:: DESCRIPTION OF THE TASK ::
Render every line of the data as a JSON list of strings, one string per line, omitting blank lines and leaving out the pictures.

Target pointing data

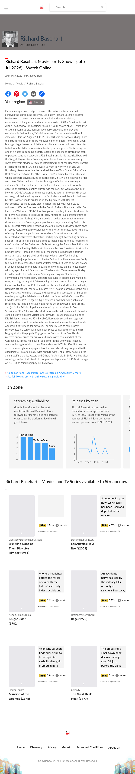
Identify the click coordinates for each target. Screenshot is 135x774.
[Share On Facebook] (8, 94)
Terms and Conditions (90, 747)
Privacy (52, 747)
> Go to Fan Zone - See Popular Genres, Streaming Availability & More (43, 372)
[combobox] (36, 102)
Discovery (36, 747)
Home (8, 83)
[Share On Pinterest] (16, 94)
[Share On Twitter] (25, 94)
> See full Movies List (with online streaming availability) (35, 376)
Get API (66, 747)
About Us (114, 747)
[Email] (33, 94)
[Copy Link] (42, 94)
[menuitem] (20, 749)
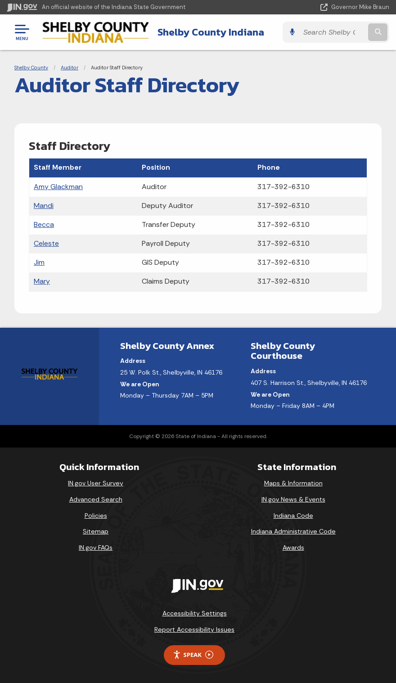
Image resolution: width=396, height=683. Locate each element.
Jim (39, 262)
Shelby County (31, 67)
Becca (44, 224)
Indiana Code (293, 515)
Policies (96, 515)
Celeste (46, 243)
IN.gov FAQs (95, 547)
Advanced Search (95, 499)
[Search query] (333, 32)
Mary (42, 281)
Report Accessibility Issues (194, 629)
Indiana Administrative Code (293, 531)
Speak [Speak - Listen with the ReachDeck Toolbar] (193, 655)
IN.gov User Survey (95, 483)
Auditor (69, 67)
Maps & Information (293, 483)
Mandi (44, 205)
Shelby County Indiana (211, 32)
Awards (293, 547)
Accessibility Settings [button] (194, 613)
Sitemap (95, 531)
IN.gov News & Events (293, 499)
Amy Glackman (58, 186)
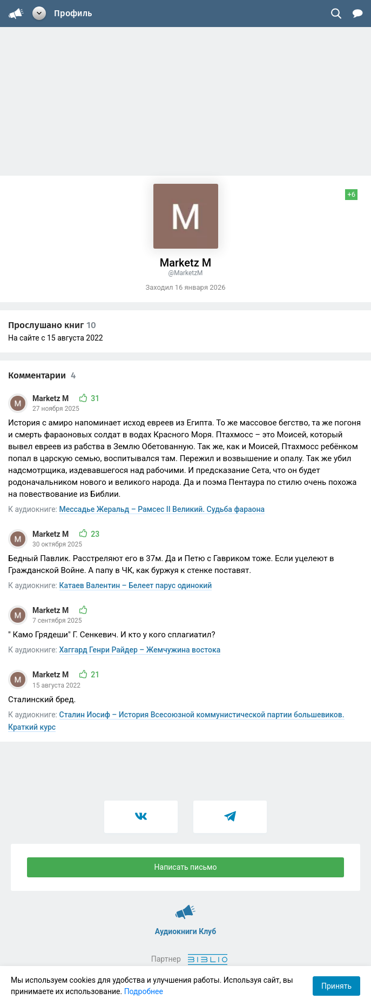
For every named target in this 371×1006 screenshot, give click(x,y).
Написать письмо (185, 867)
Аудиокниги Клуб (185, 907)
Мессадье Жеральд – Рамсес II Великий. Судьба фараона (162, 509)
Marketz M (51, 398)
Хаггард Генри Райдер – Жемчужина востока (140, 649)
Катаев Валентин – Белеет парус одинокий (135, 585)
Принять (336, 986)
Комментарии (42, 375)
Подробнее (143, 991)
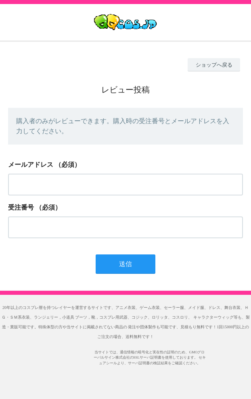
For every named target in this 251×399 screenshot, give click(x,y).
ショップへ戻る (214, 65)
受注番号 (21, 207)
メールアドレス (30, 164)
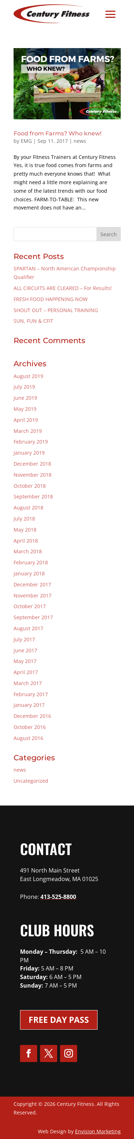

:: RESPONSE TO THE TASK ::
[
  "Identify the click coordinates for each target. Screenshot is 135x774.",
  "[Share On Facebook] (8, 94)",
  "Terms and Conditions (90, 747)",
  "Privacy (52, 747)",
  "> Go to Fan Zone - See Popular Genres, Streaming Availability & More (43, 372)",
  "[combobox] (36, 102)",
  "Discovery (36, 747)",
  "Home (8, 83)",
  "[Share On Pinterest] (16, 94)",
  "[Share On Twitter] (25, 94)",
  "> See full Movies List (with online streaming availability) (35, 376)",
  "Get API (66, 747)",
  "About Us (114, 747)",
  "[Email] (33, 94)",
  "[Copy Link] (42, 94)",
  "[menuitem] (20, 749)",
  "Image resolution: width=396, height=683. Locate each element.",
  "Jim (39, 262)",
  "Shelby County (31, 67)",
  "Becca (44, 224)",
  "Indiana Code (293, 515)",
  "Policies (96, 515)",
  "Celeste (46, 243)",
  "IN.gov FAQs (95, 547)",
  "Advanced Search (95, 499)",
  "[Search query] (333, 32)",
  "Mary (42, 281)",
  "Report Accessibility Issues (194, 629)",
  "Indiana Administrative Code (293, 531)",
  "Speak [Speak - Listen with the ReachDeck Toolbar] (193, 655)",
  "IN.gov User Survey (95, 483)",
  "Auditor (69, 67)",
  "Maps & Information (293, 483)",
  "Mandi (44, 205)",
  "Shelby County Indiana (211, 32)",
  "Awards (293, 547)",
  "Accessibility Settings [button] (194, 613)",
  "Sitemap (95, 531)",
  "IN.gov News & Events (293, 499)",
  "Amy Glackman (58, 186)",
  "For every named target in this 371×1006 screenshot, give click(x,y).",
  "Написать письмо (185, 867)",
  "Аудиокниги Клуб (185, 907)",
  "Мессадье Жеральд – Рамсес II Великий. Судьба фараона (162, 509)",
  "Marketz M (51, 398)",
  "Хаггард Генри Райдер – Жемчужина востока (140, 649)",
  "Катаев Валентин – Белеет парус одинокий (135, 585)",
  "Принять (336, 986)",
  "Комментарии (42, 375)",
  "Подробнее (143, 991)",
  "For every named target in this 251×399 screenshot, give click(x,y).",
  "ショップへ戻る (214, 65)",
  "受注番号 (21, 207)",
  "メールアドレス (30, 164)"
]